Private equity giant Blackstone Inc.(NYSE:BX) said that the long-awaited recovery in global dealmaking is now firmly underway, with executives pointing to accelerating IPO and M&A activity following a multi-year freeze.
Deal Cycle Has Hit ‘Escape Velocity’
During the company's fourth-quarter earnings call on Thursday, Chief Operating Officer Jonathan Gray said, “This is an exciting time for Blackstone, with three powerful dynamics coming together,” pointing to the reopening of the deal cycle, rising investment tied to artificial intelligence and growing adoption of private markets across investor channels.
Gray said the firm is now seeing the resurgence it had been anticipating, following several years of subdued transaction activity. “IPO and M&A activity are accelerating, deal sizes are increasing, and sponsor activity is picking up,” he said.

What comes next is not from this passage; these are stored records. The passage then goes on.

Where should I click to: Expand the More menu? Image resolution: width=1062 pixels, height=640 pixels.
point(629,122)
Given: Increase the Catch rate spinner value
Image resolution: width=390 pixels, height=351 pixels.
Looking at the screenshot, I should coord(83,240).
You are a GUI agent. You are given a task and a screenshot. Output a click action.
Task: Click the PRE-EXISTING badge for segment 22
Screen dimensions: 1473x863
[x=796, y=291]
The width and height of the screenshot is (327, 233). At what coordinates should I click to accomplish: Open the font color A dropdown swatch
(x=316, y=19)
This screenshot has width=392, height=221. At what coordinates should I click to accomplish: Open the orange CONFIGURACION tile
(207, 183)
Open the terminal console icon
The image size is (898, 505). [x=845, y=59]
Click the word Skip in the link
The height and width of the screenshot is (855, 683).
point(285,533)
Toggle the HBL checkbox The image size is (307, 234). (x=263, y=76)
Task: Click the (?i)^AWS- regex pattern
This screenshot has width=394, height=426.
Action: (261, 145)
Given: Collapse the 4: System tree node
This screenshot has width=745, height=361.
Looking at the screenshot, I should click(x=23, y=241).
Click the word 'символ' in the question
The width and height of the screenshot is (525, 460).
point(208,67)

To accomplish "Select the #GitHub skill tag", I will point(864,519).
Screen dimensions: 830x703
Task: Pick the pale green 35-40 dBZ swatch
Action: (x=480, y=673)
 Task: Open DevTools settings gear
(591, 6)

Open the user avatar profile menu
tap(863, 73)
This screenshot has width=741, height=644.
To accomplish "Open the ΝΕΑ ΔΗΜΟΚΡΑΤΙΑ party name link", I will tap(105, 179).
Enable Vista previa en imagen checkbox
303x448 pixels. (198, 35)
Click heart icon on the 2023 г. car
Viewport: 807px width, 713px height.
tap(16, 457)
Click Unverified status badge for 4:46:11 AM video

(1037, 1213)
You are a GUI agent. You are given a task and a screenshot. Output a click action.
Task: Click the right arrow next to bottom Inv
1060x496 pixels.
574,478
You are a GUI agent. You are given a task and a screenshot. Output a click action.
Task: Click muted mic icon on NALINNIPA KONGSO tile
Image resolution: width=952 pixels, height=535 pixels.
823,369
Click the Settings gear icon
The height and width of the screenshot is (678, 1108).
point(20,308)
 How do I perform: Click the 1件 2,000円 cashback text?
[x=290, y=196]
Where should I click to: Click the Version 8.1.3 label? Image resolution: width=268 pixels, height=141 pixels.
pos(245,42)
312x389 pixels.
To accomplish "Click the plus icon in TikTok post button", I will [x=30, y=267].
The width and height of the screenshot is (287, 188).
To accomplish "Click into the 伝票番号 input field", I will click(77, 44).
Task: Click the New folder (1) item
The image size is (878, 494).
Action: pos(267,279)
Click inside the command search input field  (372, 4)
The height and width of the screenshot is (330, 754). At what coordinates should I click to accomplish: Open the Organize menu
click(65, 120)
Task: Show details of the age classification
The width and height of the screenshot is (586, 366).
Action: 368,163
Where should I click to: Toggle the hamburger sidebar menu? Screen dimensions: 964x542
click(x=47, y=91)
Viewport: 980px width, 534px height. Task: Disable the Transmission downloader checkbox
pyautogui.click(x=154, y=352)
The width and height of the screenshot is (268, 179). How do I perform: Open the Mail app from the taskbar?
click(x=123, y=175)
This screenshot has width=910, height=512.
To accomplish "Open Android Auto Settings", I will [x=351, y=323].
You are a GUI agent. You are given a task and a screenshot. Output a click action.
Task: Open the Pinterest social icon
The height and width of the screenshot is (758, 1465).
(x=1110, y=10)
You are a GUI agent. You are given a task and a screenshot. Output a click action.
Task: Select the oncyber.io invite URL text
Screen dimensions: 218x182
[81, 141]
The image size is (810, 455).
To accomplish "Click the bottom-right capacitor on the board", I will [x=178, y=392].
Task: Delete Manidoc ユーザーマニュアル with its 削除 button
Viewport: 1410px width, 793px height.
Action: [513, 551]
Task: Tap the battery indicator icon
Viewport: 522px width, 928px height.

According to Blackstone, global IPO issuance surged 40% year-over-year during the fourth quarter, including a two-and-a-half-fold increase in the U.S. alone.
The firm played a central role in this resurgence, having led the $7.2 billion initial public offering of Medline Inc.(NASDAQ:MDLN), which Gray described as “the largest IPO since 2021, and the largest sponsor-backed IPO in history.”
Gray likened the current environment to the post-financial-crisis reopening of capital markets. “It feels like 2013–2014, where you had that four, five-year hibernation period, the markets reopened, and we took a bunch of companies public,” he said. “And that is the way it feels today.”
He added that the return of exits is already improving limited partner liquidity. “As they get capital back, as they get gains back, it makes it easier for them to allocate more capital to us,” he said. “It does get that flywheel going again.”
Stock Slides Following Q4 Results
Blackstone released its fourth-quarter results on Thursday, reporting $3.94 billion in revenue, down 5% year-over-year, compared to $4.14 billion, and ahead of consensus estimates of $3.70 billion.
Distributable earnings during the quarter stood at $2.2 billion, or $1.75 per share, up from $2.1 billion, or $1.69 a year ago, and ahead of analyst consensus estimates at $1.53 per share.
Shares of Blackstone dropped 2.62% on Thursday, closing at $142.94 and are down 0.55% overnight. The stock has a poor Momentum score in Benzinga’s Edge Stock Rankings, but scores well on Quality. It has a weak price trend in the short, medium and long terms.